American residential energy costs have jumped from less than eight cents per kWh at the turn of the century to around 12 cents per kWh this year. With rates on the rise, it’s unsurprising that households want to cut their energy bills. But how do you do it? Read on to learn about common energy savings myths and how to really slash your utility bills.

1. Computer Screen Savers Save Energy

For decades, computer manufacturers have led us to believe that their screen saver modes saved energy. However, the colorful displays take power to run just like any other program.

To really save energy, disable the screen saver and set your computer to enter sleep mode after 10 to 15 minutes of inactivity.
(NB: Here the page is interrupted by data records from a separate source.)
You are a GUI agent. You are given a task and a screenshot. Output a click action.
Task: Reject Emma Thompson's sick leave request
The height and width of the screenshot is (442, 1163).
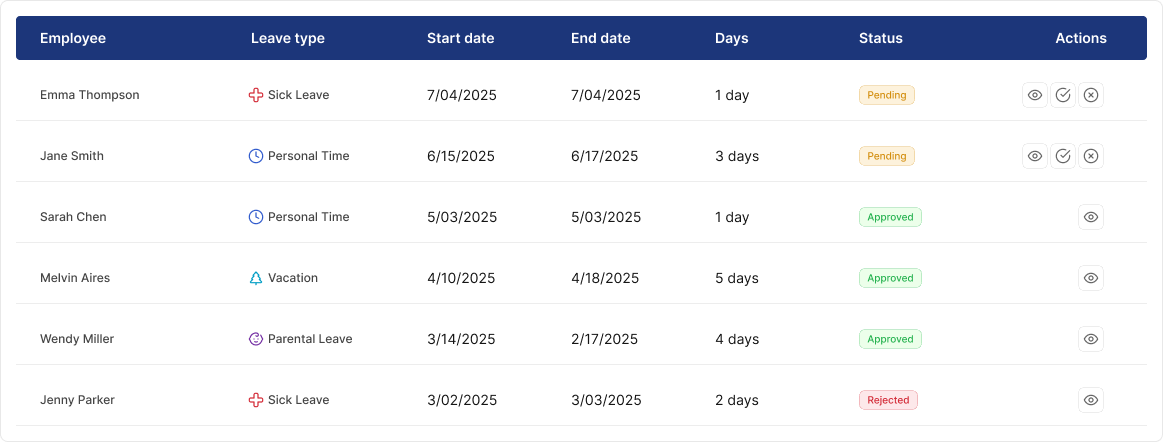tap(1091, 95)
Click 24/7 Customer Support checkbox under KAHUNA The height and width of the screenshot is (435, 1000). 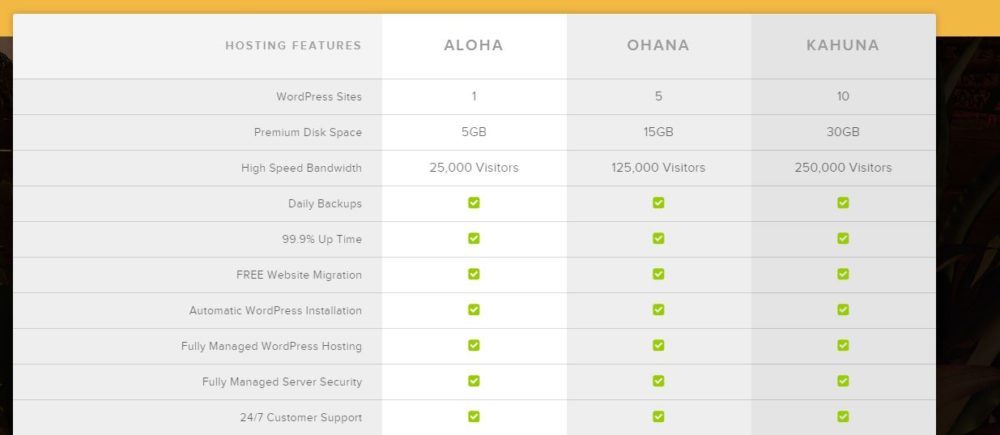843,417
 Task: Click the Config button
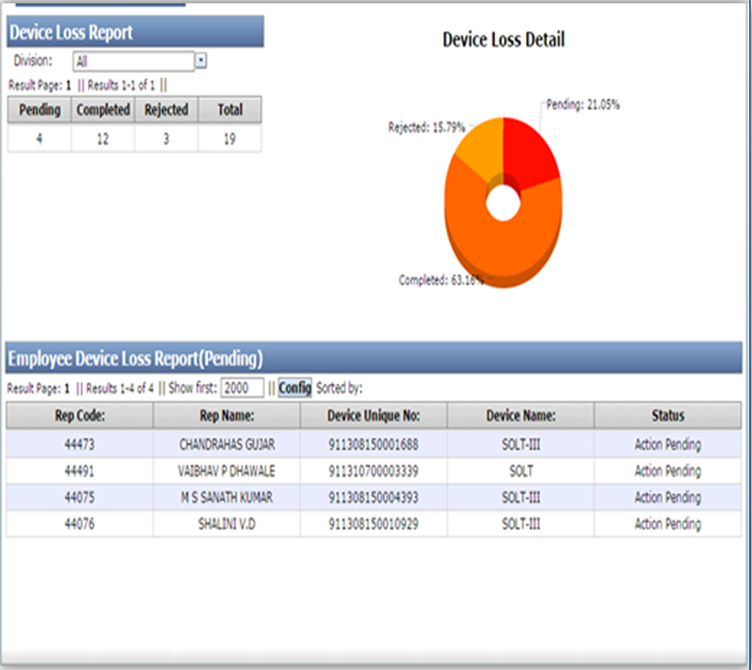295,387
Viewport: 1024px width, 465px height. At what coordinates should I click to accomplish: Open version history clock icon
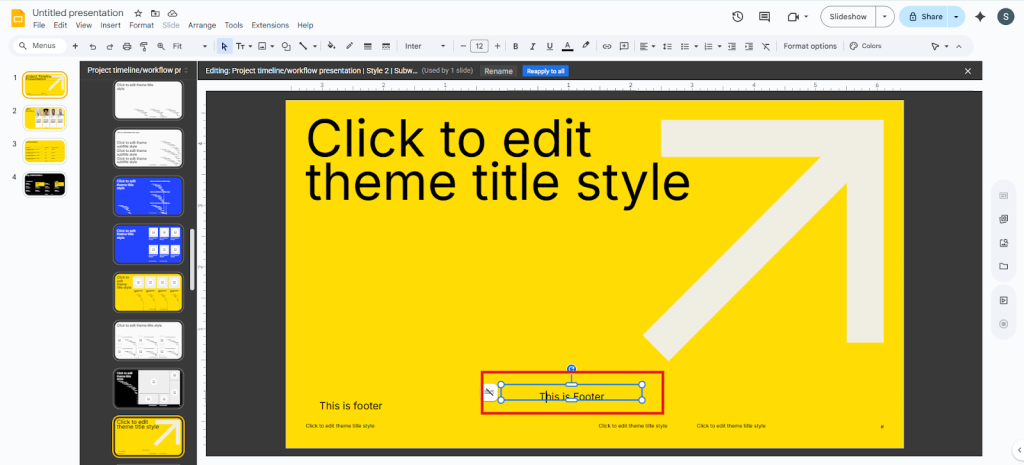(x=737, y=17)
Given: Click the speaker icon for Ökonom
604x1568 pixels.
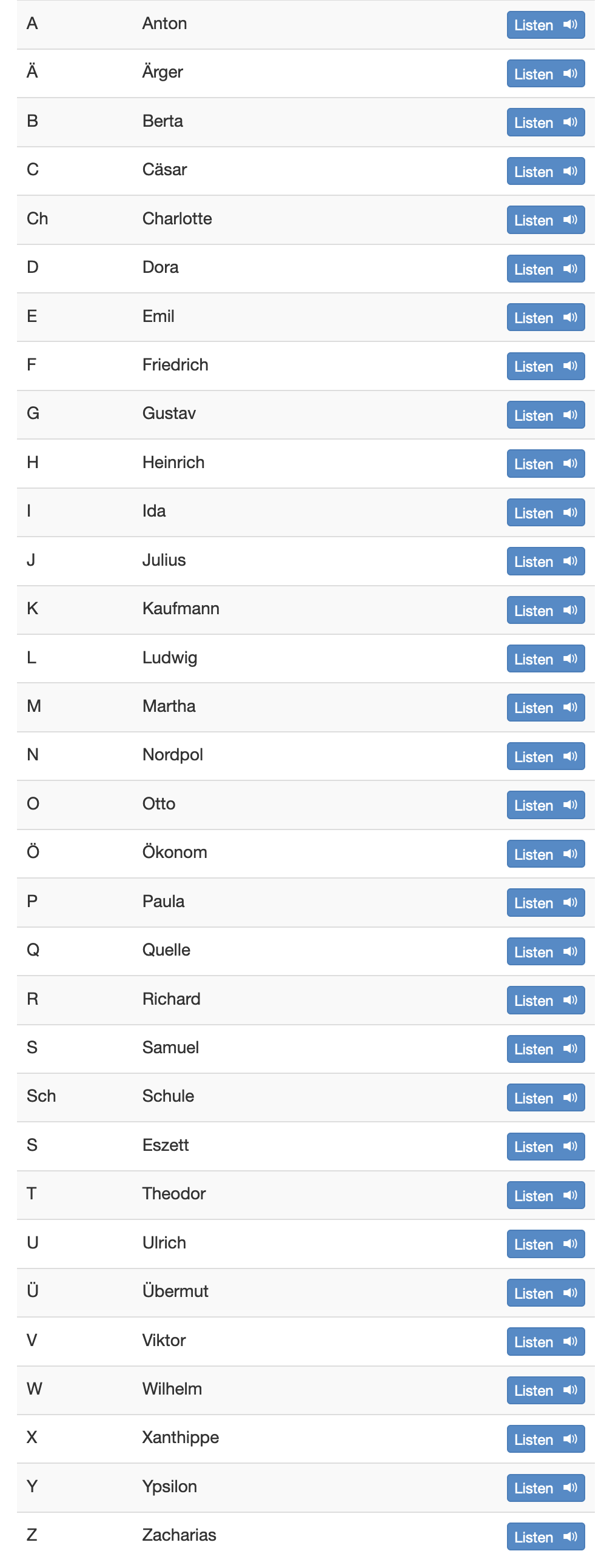Looking at the screenshot, I should (x=569, y=854).
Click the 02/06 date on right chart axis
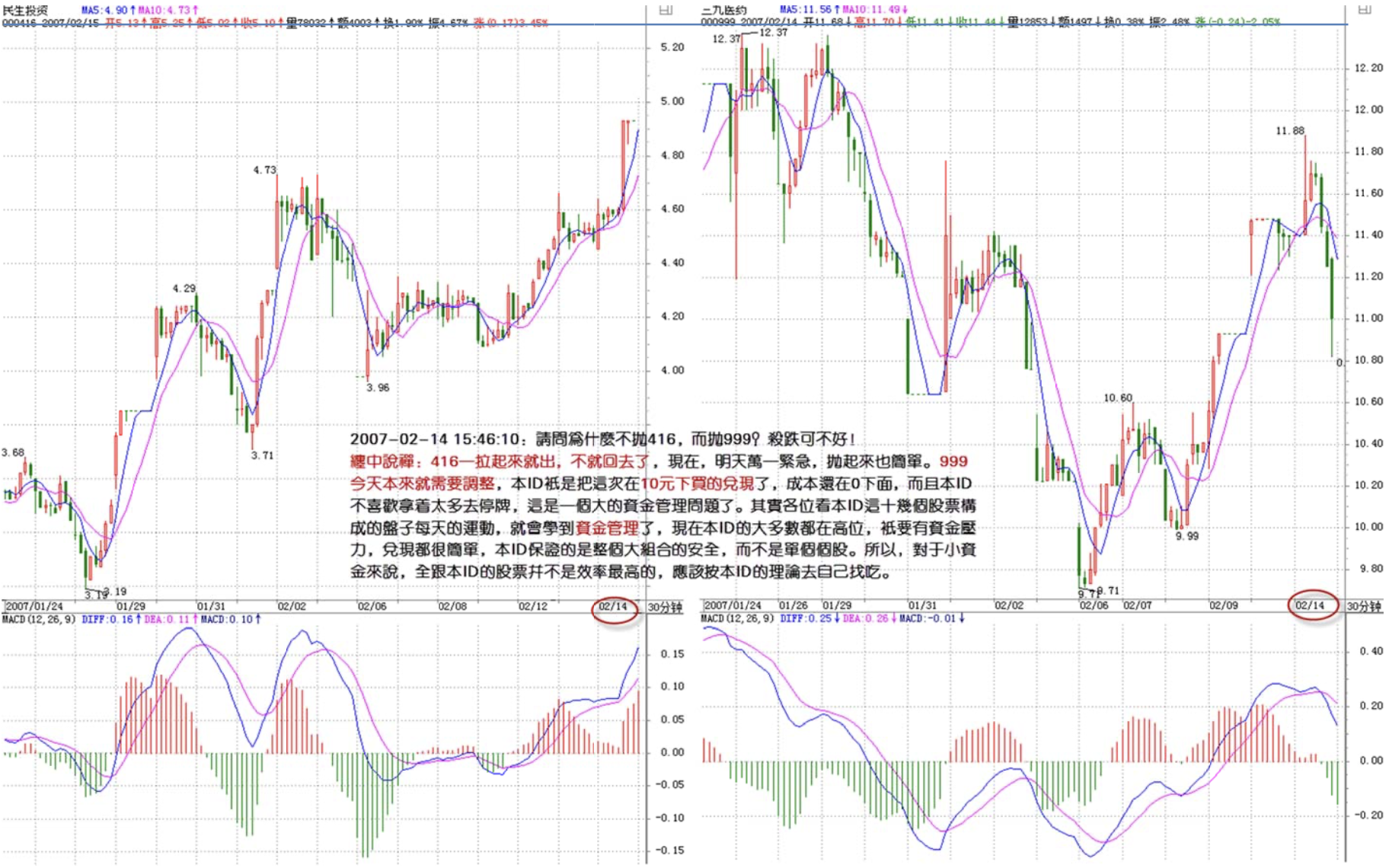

As a further energy-saving measure, set your monitor to turn off at the same interval.

Just remember that sleep mode isn’t a long-term solution. Leave your monitor and computer in this mode overnight and you’ll waste 12 watts of power. Remember to shut your computer down when you finish using it, or set it up to automatically shut down after it sits idle for a set time.

2. When Devices Are Off They Don’t Draw Power

This one is only true if you unplug your gadgets as well. Otherwise your devices will continue to draw what’s called vampire power. This is particularly true of appliances which enter stand-by mode, like televisions and microwaves. It’s no small matter either. Studies suggest “vampire power” accounts for 25 percent of American power bills.

To avoid vampire power draining your wallet, simply unplug each appliance when it’s not in use. Alternatively you could invest in a power strip which cleverly cuts power when you flick its switch.

3. Closing the Air Conditioning Vent Saves Energy

It seems logical that closing air conditioning vents in unoccupied rooms would cut your electricity prices. However, a study by Lawrence Berkeley National Labs actually found the opposite is true. Energy is consumed at the unit, rather than the vents, so closing your vents simply means the air works harder to escape. During winter, the extra air pressure can reduce air flow across the heat exchange coil and cause damaging compressor problems. In summer, pressurized cold air can create the kind of humid environment that’s the ideal breeding ground for mold and mildew.

Rather than closing vents, consider whether you really need to use your air conditioner. If you’re only using one room, adjusting your clothing or running a portable heater or fan may be enough to create a comfortable environment.

4. Using an Electric Space Heater is Economical

In some cases, it could makes sense to heat just the room you’re in rather than your entire house, but if you’re using power-hungry space heaters this often isn’t the case. That’s especially true if your home is powered by natural gas. Electricity costs between four and ten times more than gas, so running a couple of small heaters can actually cost as much as warming an entire home with gas.

Rather than using energy-guzzling space heaters, instead try lowering your thermostat a degree or two. You’ll barely notice the change, but it’ll make a significant difference to your power bill. If you do start to feel the chill, bringing out your winter woollies can warm you without piling onto your power bill.

5. Leaving a Light On Uses Less Power Than Switching It Off and On

This common myth assumes that a significant power draw occurs every time a light is switched on. While it was once true that turning lights on and off shortened their lifespan, in modern times the practice has no effect at all.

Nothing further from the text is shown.